E lá estava ele, o Antony, o Vingador Lunar, sobrevoando o Leblon como costumava fazer todas as noites, exceto quando estava em algum evento específico ou, mais raramente, numa missão.

Avistou uma super-heroína ao longe, perto da Cobal, logo se interessou. A técnica de voo da moça era razoável, parecia ser daquelas boas de acrobacia porém sofríveis em combate. Ela vestia um uniforme em peça única, decotado ao extremo na parte superior e quase não cobrindo as nádegas na parte inferior. Parecia de lycra e se unia somente nas laterais, deixando barriga e costas à mostra. Era amarelo com manchas negras e uma máscara da mesma cor e estilo, apenas delineando os olhos, completava o figurino.

Exceto pelos reguladores nos quadris, todos os flutuadores magnéticos também ficavam visíveis nos pés, joelhos, mãos, cotovelos e ombros, o que no passado seria estranhado; um dos charmes dos primeiros aeroacrobatas estava no mistério sobre seus aparatos e se costumou manter essa tradição desde que surgiu o primeiro super, no programa "Quem quer ser um super-herói?". Aliás, graças ao lobby da emissora e popularidade do programa que foi possível aprovar a Lei dos Justiceiros, que permitiu a concessão de direitos policiais e implantes especiais aos interessados em se tornar super-heróis desde que aprovados e credenciados. Antony se aproximou.

— Olá, está sozinha?

Ela sorriu.

— Achei que você ia perguntar primeiro se eu voava sempre por aqui.

— Ah, preferi mudar a ordem! — Riram.

— Você tem sorte. Tô sozinha sim. Sou a Onça Ferina, e você? (Mostrou unhas postiças que se projetavam para frente ao toque de um botão anexado à primeira falange do indicador.)

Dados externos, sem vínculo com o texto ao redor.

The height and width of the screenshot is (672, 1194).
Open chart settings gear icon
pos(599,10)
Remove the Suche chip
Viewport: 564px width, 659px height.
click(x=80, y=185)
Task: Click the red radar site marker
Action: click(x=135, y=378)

— Sou o Vingador Lunar. Tenho visão noturna, uma beleza! (Na verdade, a cirurgia que ele fez aumentou muito ligeiramente sua captação de luz e jamais o havia ajudado em coisa alguma.) Nunca tinha me visto? Eu estive há uns dois meses no Gordão do Domingo, agora eu tô fazendo parte dos Crepusculares. Nós aparecemos logo depois da entrevista com o Capitão Amazonas.

— Ai, ele tá caquético, né? E olha que quando eu era mais nova, meu sonho era ser amazonete. Ridículo, né? (Antony sorriu. Quando ele era criança, o Capitão Amazonas era seu herói favorito. Dele era o único álbum de figurinhas que tinha completado. Mas depois de um tempo o Capitão passou a fazer missões de menor vulto, nunca mais ganhou prêmios. Parecia mais conveniente ignorá-lo.) E você, vem sempre aqui? — Prosseguiu a Onça.